Stored data entries
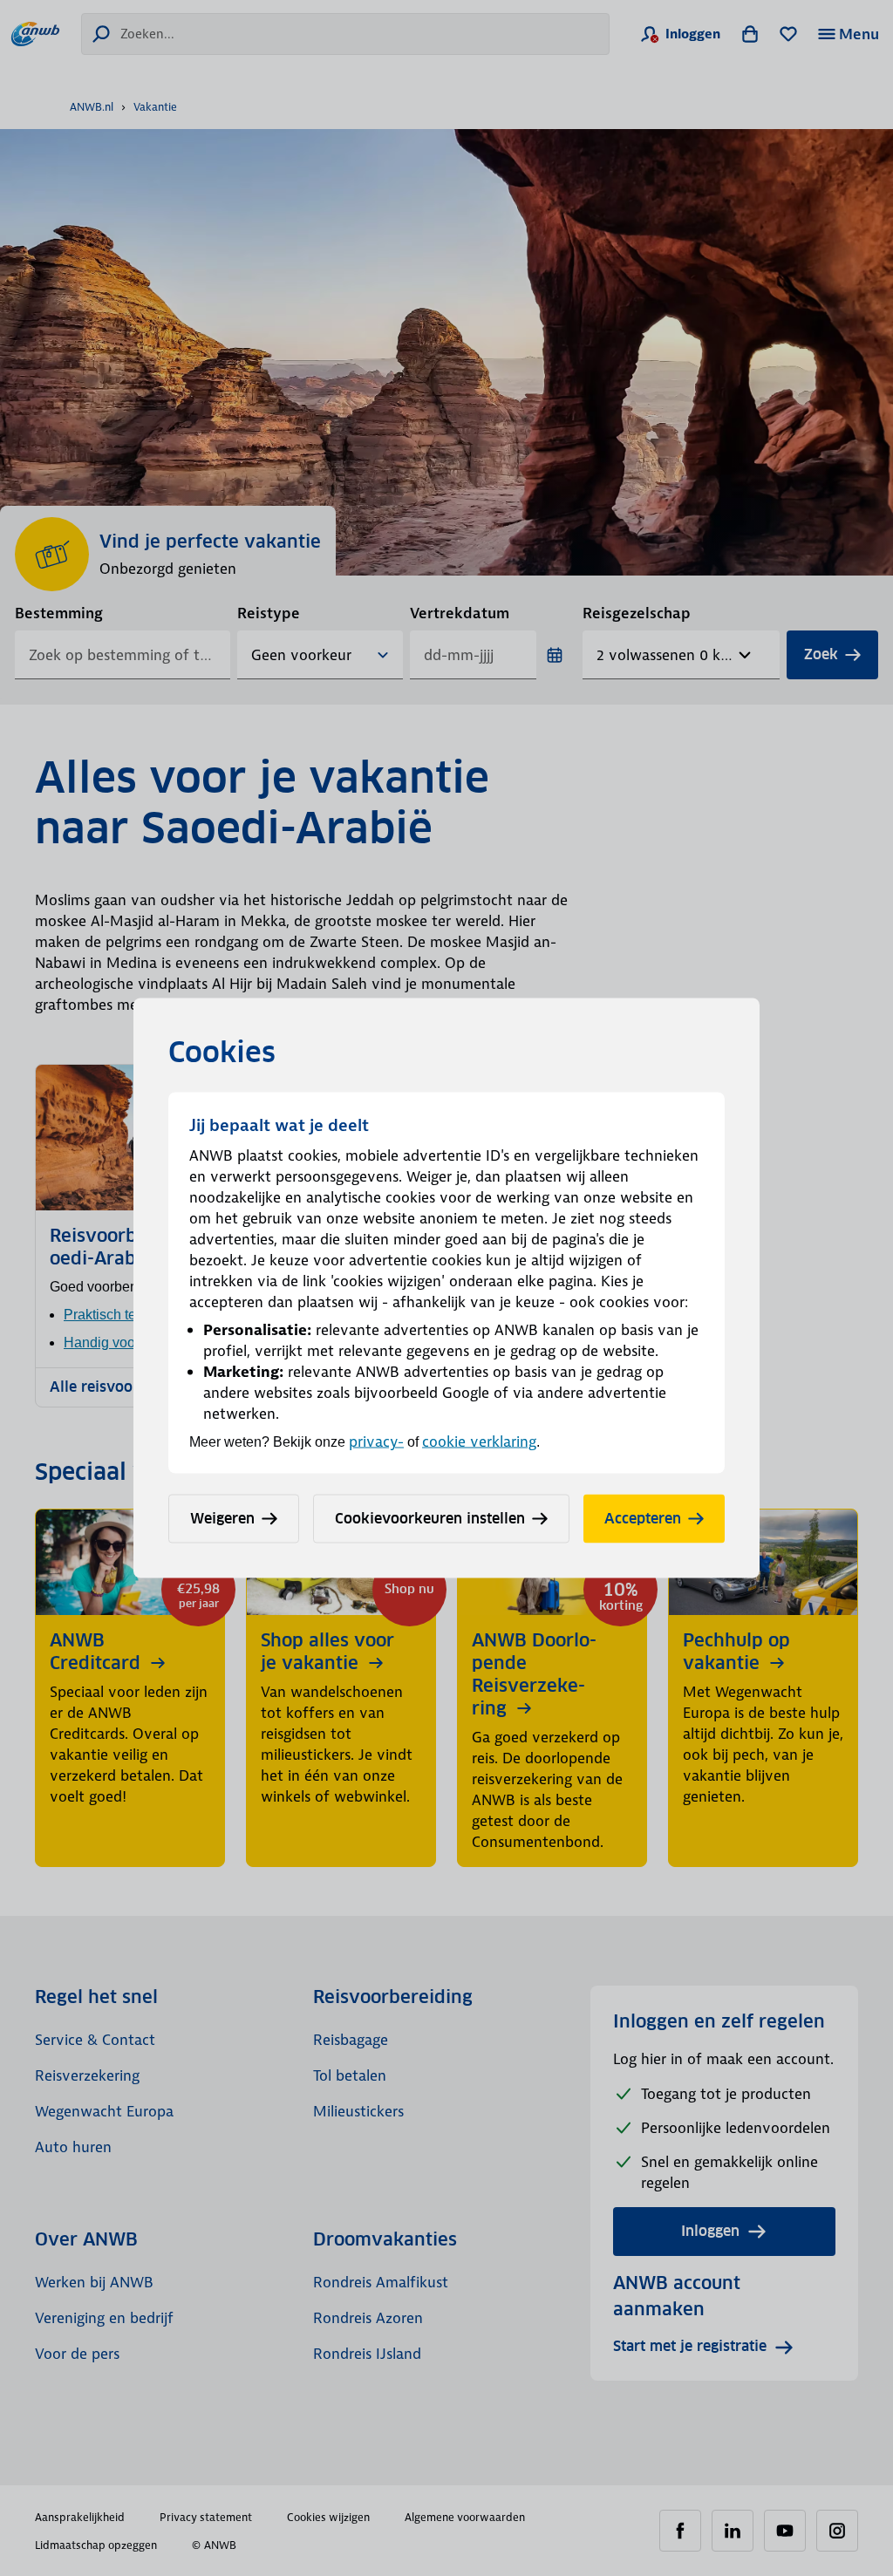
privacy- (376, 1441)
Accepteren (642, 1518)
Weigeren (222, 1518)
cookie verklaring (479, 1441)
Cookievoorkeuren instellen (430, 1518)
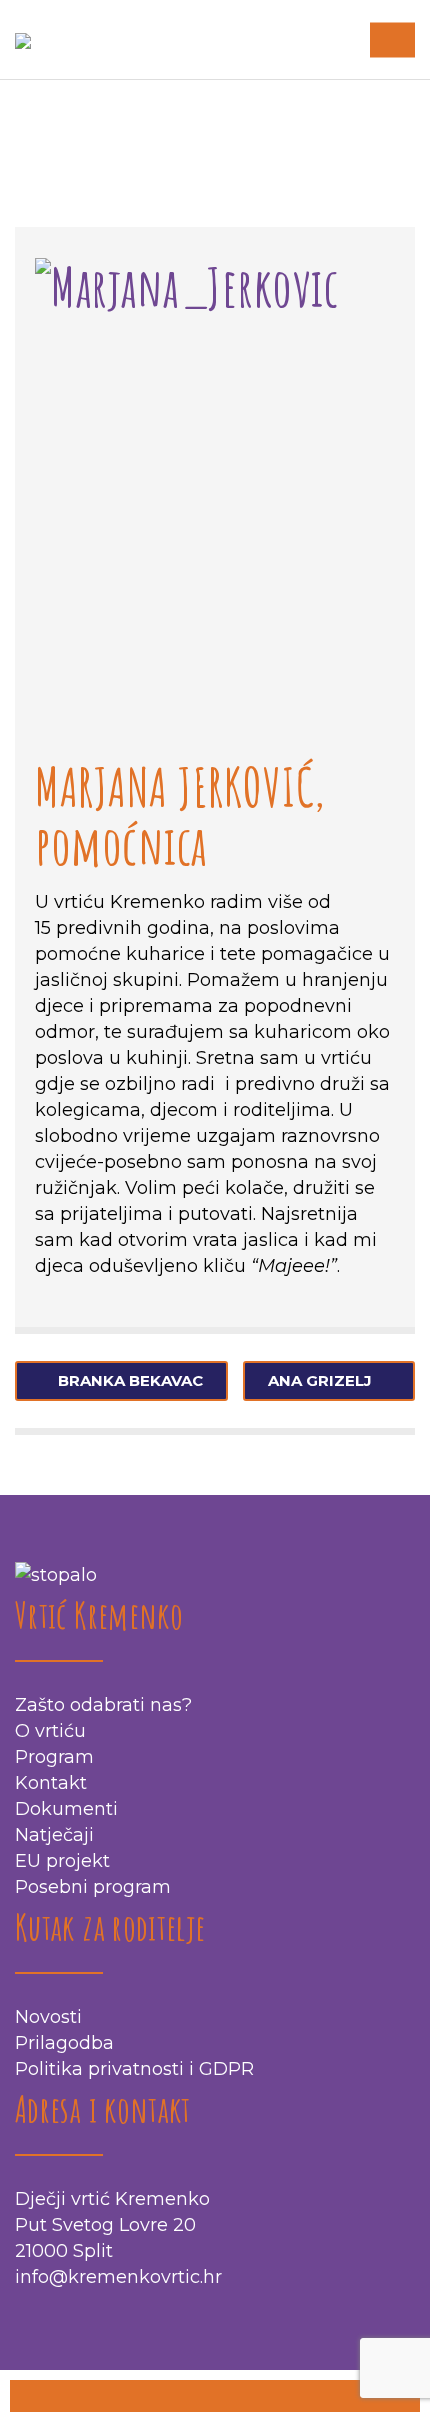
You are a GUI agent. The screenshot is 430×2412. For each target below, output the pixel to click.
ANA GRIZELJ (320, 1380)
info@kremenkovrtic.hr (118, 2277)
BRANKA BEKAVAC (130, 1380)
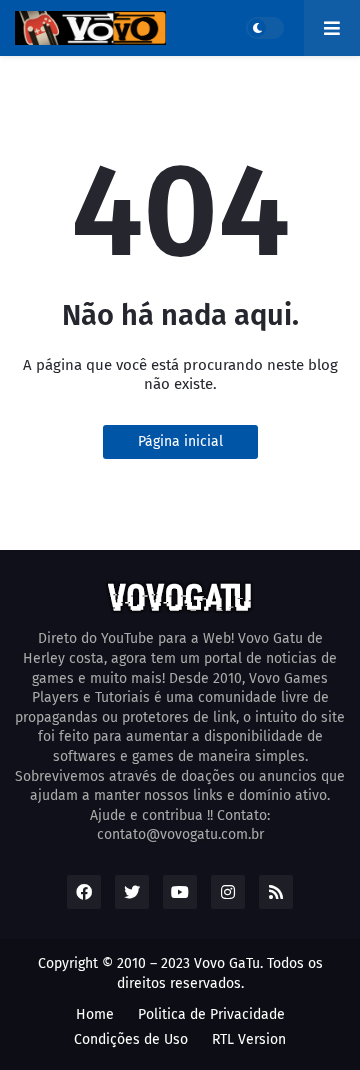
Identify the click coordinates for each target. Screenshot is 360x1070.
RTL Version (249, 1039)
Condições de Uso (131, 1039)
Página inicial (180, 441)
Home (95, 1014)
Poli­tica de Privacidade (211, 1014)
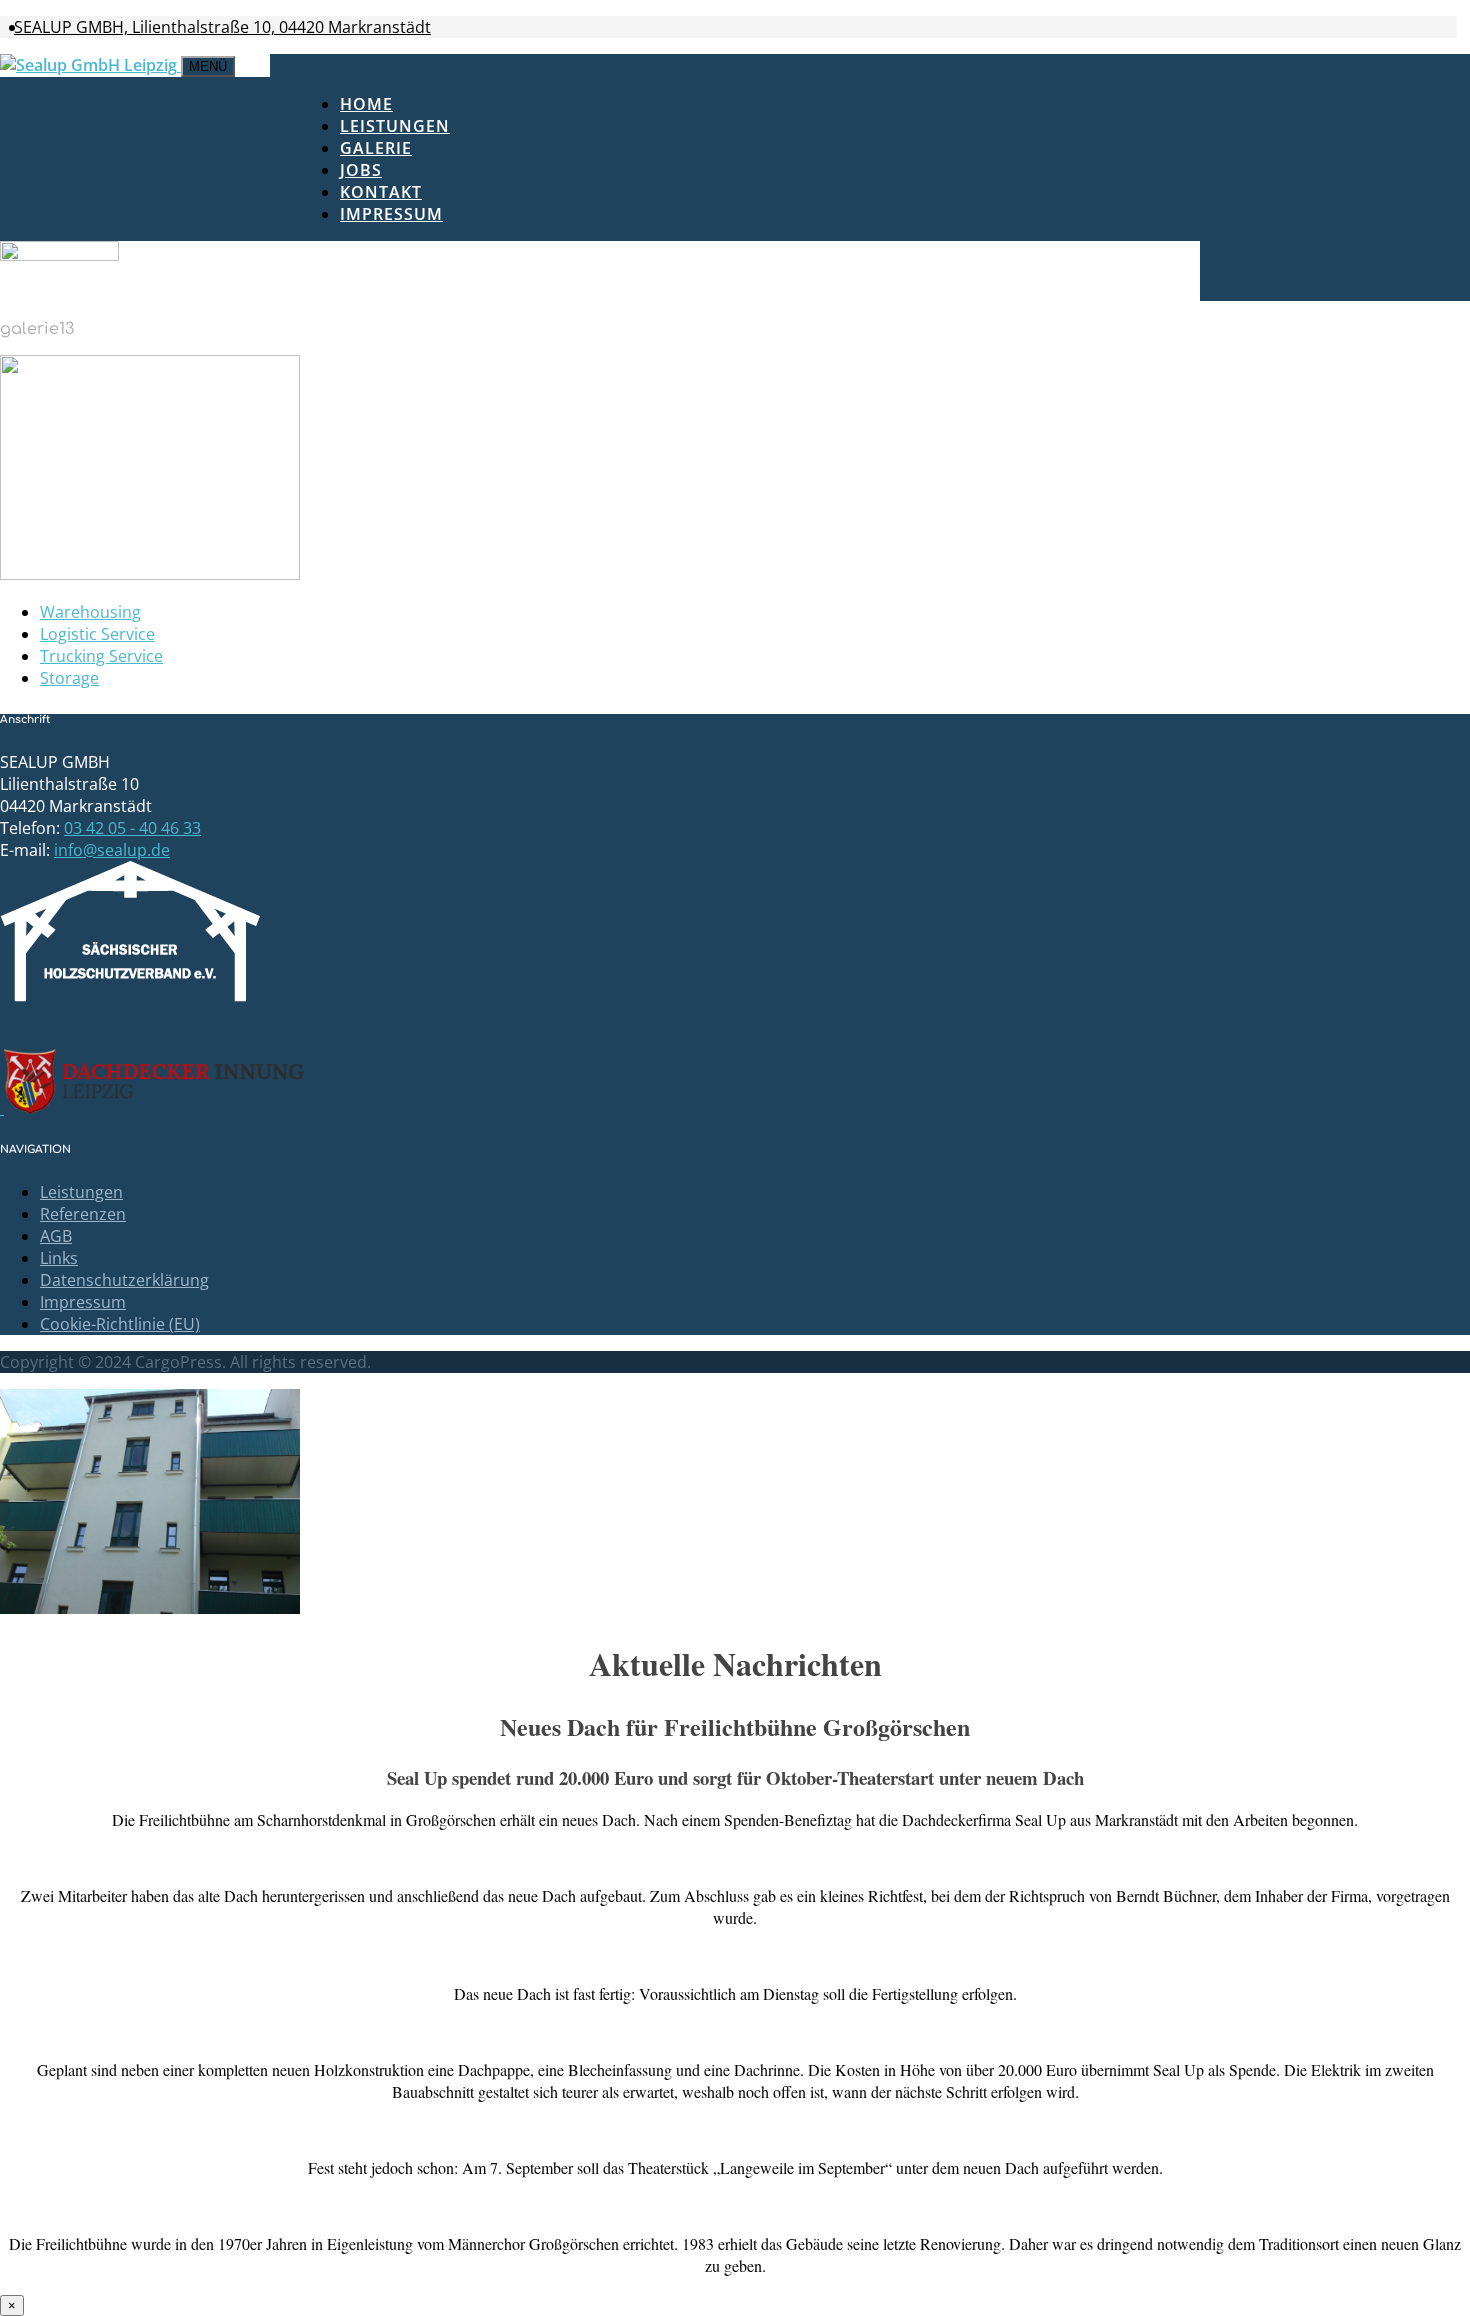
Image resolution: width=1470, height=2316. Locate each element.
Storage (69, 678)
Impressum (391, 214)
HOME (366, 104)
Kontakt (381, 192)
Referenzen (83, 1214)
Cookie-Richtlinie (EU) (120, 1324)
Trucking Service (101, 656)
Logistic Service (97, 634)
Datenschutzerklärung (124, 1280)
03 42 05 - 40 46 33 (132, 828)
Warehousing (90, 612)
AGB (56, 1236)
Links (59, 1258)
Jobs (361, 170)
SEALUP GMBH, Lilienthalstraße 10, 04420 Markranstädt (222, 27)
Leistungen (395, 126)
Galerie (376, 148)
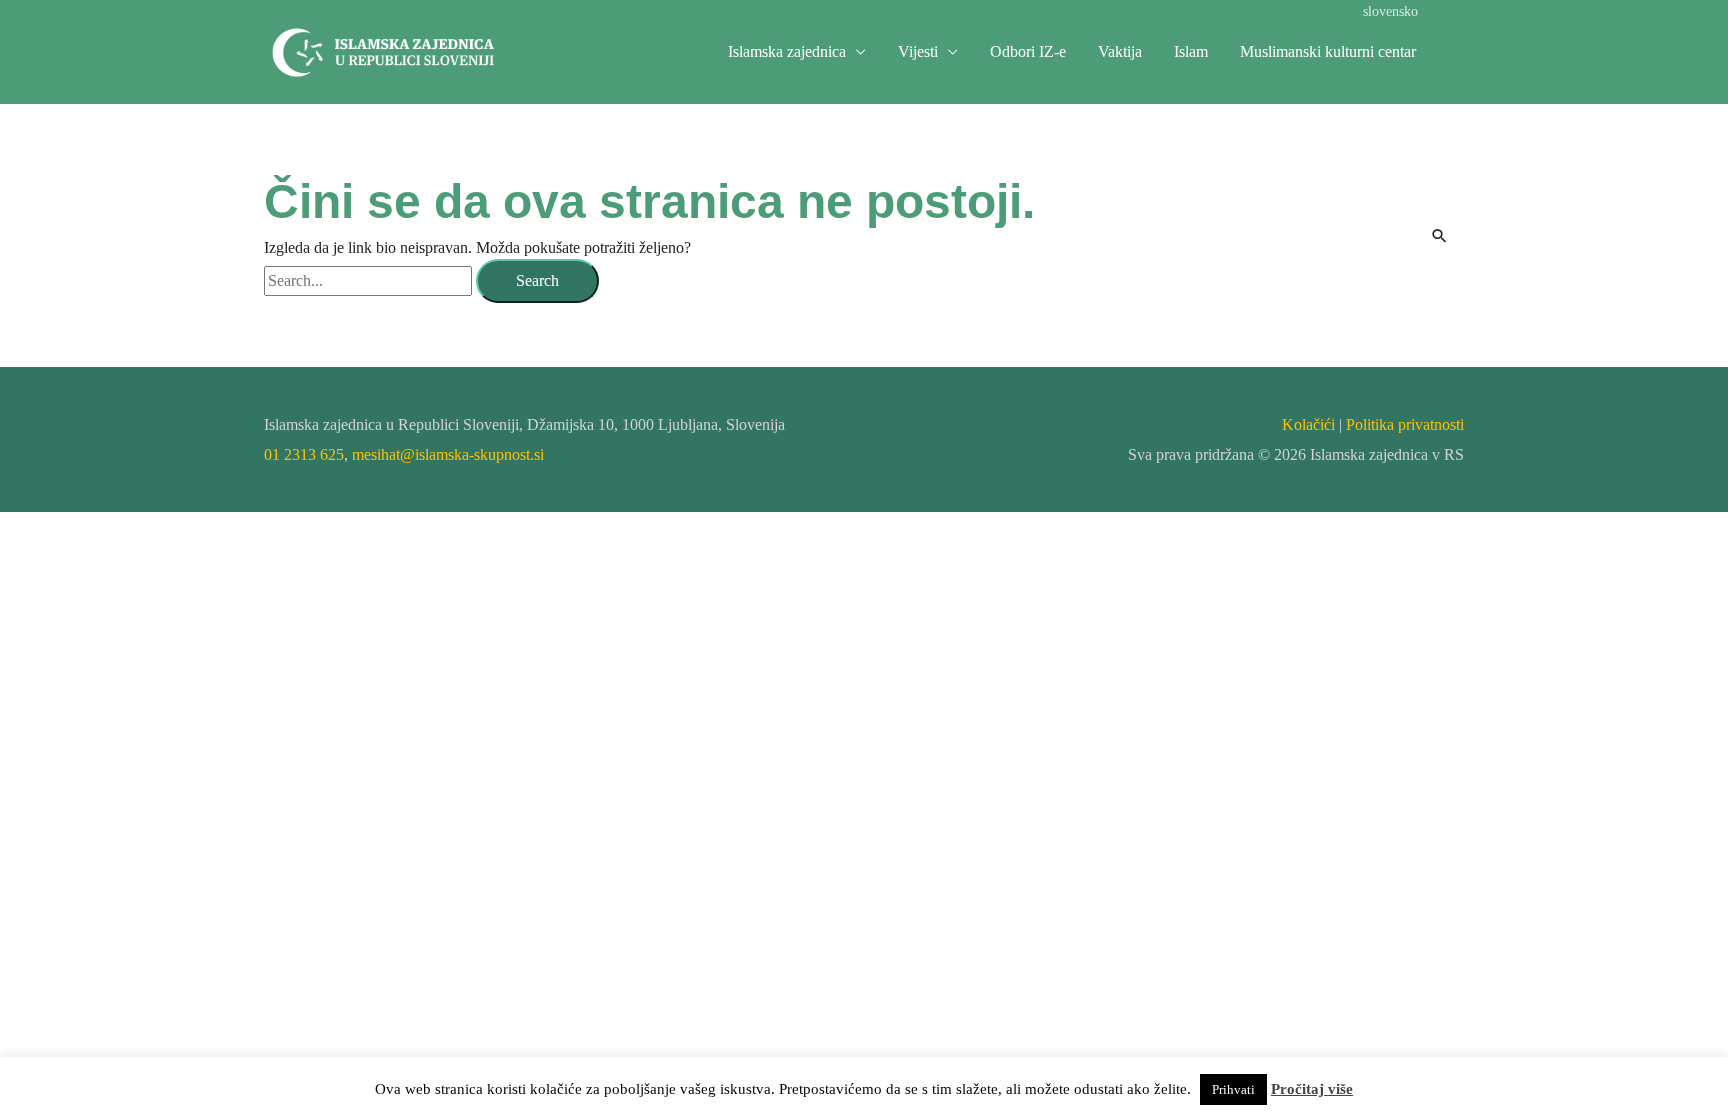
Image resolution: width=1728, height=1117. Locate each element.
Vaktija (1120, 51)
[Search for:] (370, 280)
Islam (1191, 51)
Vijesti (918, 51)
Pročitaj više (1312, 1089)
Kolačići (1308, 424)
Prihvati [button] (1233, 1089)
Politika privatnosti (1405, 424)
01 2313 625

§ **WORK TO COMPLETE**
Copy exactly, without pictures, the lines above from the one with "Weigeren (222, 1518)" down to the one with "Galerie (376, 148)", inclusive.

§ **OUTPUT OF THE EXERCISE**
Weigeren (222, 1518)
cookie verklaring (479, 1441)
Cookievoorkeuren instellen (430, 1518)
You are a GUI agent. The screenshot is 430×2412. For each target below, output the pixel to click.
ANA GRIZELJ (320, 1380)
info@kremenkovrtic.hr (118, 2277)
BRANKA BEKAVAC (130, 1380)
Identify the click coordinates for each target. Screenshot is 360x1070.
RTL Version (249, 1039)
Condições de Uso (131, 1039)
Página inicial (180, 441)
Home (95, 1014)
Poli­tica de Privacidade (211, 1014)
Image resolution: width=1470, height=2316. Locate each element.
Storage (69, 678)
Impressum (391, 214)
HOME (366, 104)
Kontakt (381, 192)
Referenzen (83, 1214)
Cookie-Richtlinie (EU) (120, 1324)
Trucking Service (101, 656)
Logistic Service (97, 634)
Datenschutzerklärung (124, 1280)
03 42 05 - 40 46 33 (132, 828)
Warehousing (90, 612)
AGB (56, 1236)
Links (59, 1258)
Jobs (361, 170)
SEALUP GMBH, Lilienthalstraße 10, 04420 Markranstädt (222, 27)
Leistungen (395, 126)
Galerie (376, 148)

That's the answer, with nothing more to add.